枝野首相なら憲法の監獄に閉じ込められる

9月23日に行われた立憲民主党代表選挙で野田佳彦元首相が代表に選任されました。今回の代表は、年内にも予想される解散総選挙の結果次第では首相になる人です。今回決選投票に残った野田氏と枝野氏は、2人とも首相になる気満々のように見えました。

野田氏は2011年の民主党政権で首相に就任し、公約に反し消費税を引き上げた人であり、良いイメージはありません。枝野氏は、野田内閣で官房長官を務め、記者会見でてきぱきと記者の質問を裁いていた印象があります。従って私の印象としては枝野氏の方がいいです。その後前原代表が民主党を解散し小池都知事の希望の党に合流したときは合流せず、立憲民主党を設立した点も評価できます。その党が今の立憲民主党ですから、枝野氏は党の創設者でありオーナーとも言えます。

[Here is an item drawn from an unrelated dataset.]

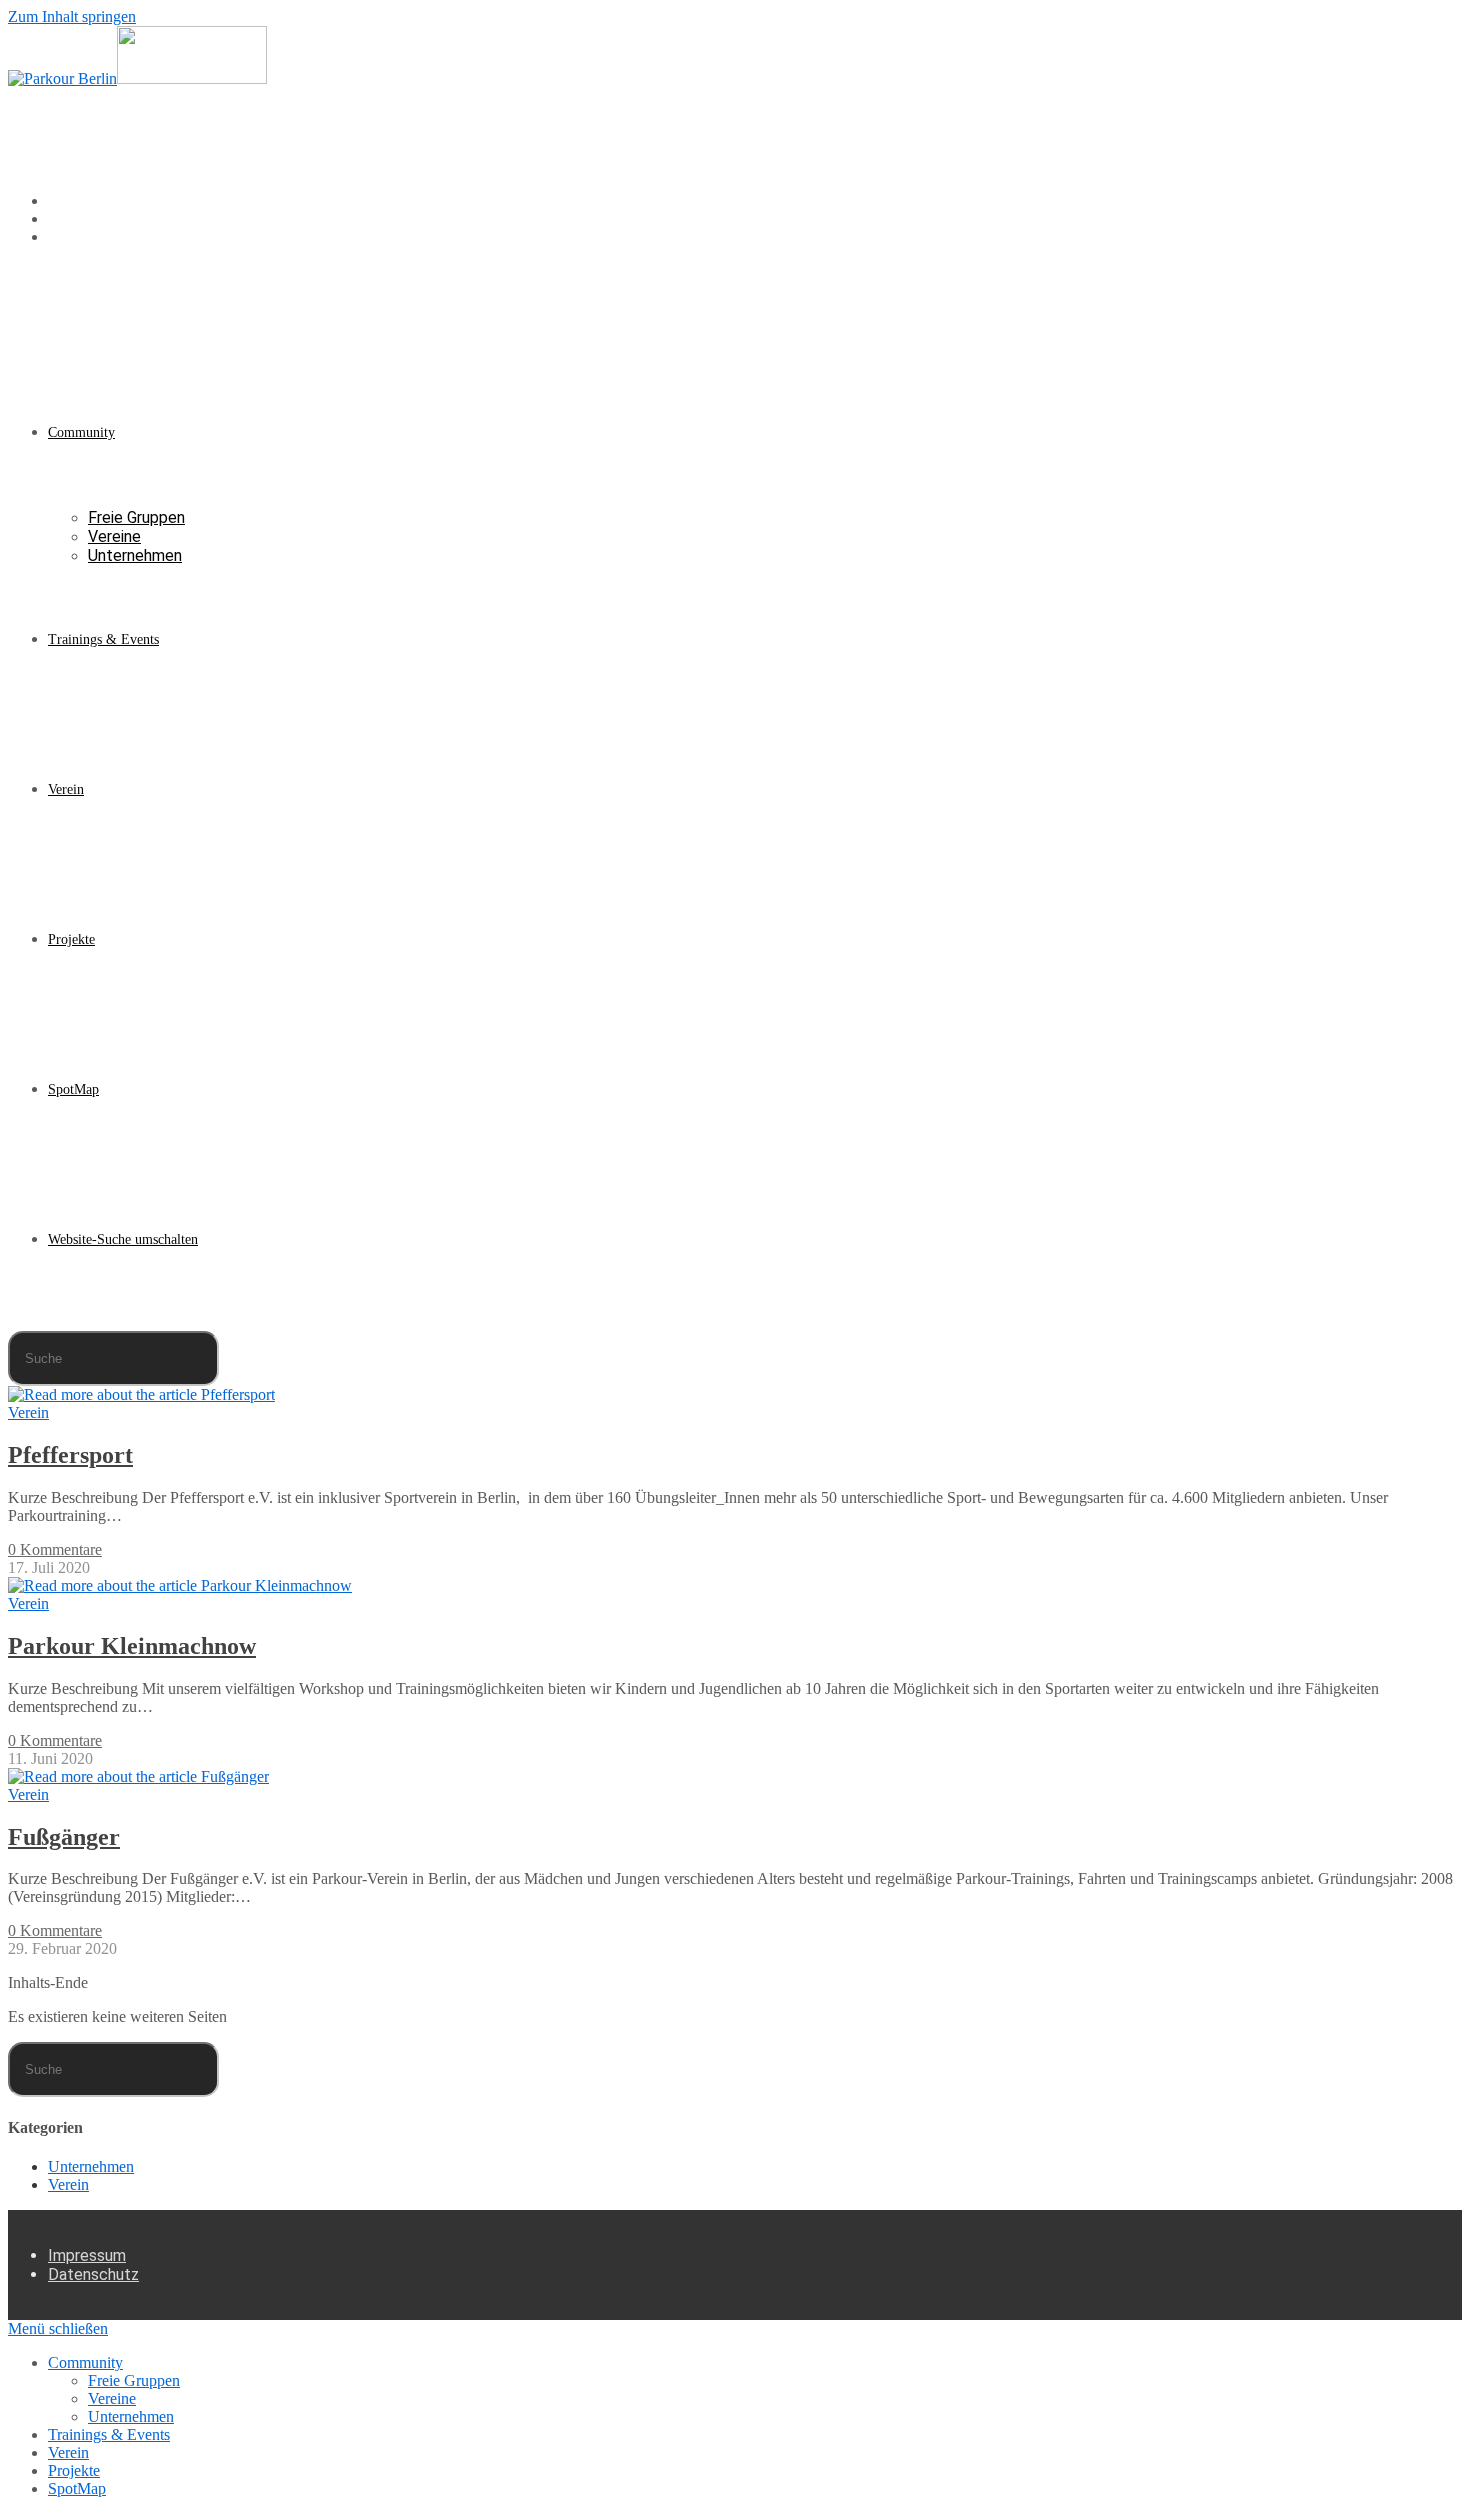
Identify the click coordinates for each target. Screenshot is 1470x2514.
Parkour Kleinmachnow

しかし枝野氏は首相には向いていないように思われます。枝野氏というより「弁護士は」と言った方が正しいです。民主党時代に弁護士出身の仙谷由人議員が2010年菅直人内閣で官房長官を務めましたが、その際の官邸には独特の雰囲気がありました。それは弁護士事務所の雰囲気でした。すべてのことが法律に従って動いており、関係者には法律が守ることが要請されていたように思われます。当たり前と言えば当たり前ですが、仙谷官房長官の頭の中は法律で一杯であり、その思考も法律的思考であることから、官邸が法律事務所のような雰囲気になっていたように思われます。

それでよい良いように思われますが、政治は世の中を良くすることが目的であり、法律至上主義は世の中を良い方向に変える邪魔になってしまいます。弁護士は制定された法を前提にしますから、法律を変えることに慎重です。新米弁護士が「法律が悪いですよね」と言えば、先輩弁護士から「弁護士の仕事は法律の解釈と適用であり、立法論ではない」とたしなめられます。そのため弁護士を長くやっていると立法力は劣化してしまい、弁護士出身の政治家はより良い社会の仕組みを作ることが不得手になってしまいます。だから弁護士出身の政治家から首相が誕生しないのです。

枝野氏の場合これに加えて立憲民主党という党名を付けたことから分かるように憲法に対する拘りがあるように思われますが、これが良い政治家になるための妨げになります。なぜかというと、日本の憲法は国民が作成に参加したものではなく、占領時代に連合国軍司令部が作成し、形式的に国会の審議と議決を経て公布されたものです。そのため国民に自分らの憲法という認識がなく、仏教のお題目以下の存在です。法律体系は憲法を頂点にしていますから、法律家は憲法を絶対視しますが、実体的には憲法に罰則規定がないことから法律以下の存在であることが分かります。枝野氏はこのような現実を認めず国民に憲法を守ることを求め、国民は憲法の監獄に閉じ込められることになります(枝野氏自身は憲法の囚人と言えます)。だから枝野氏は首相にふさわしくないように思われます。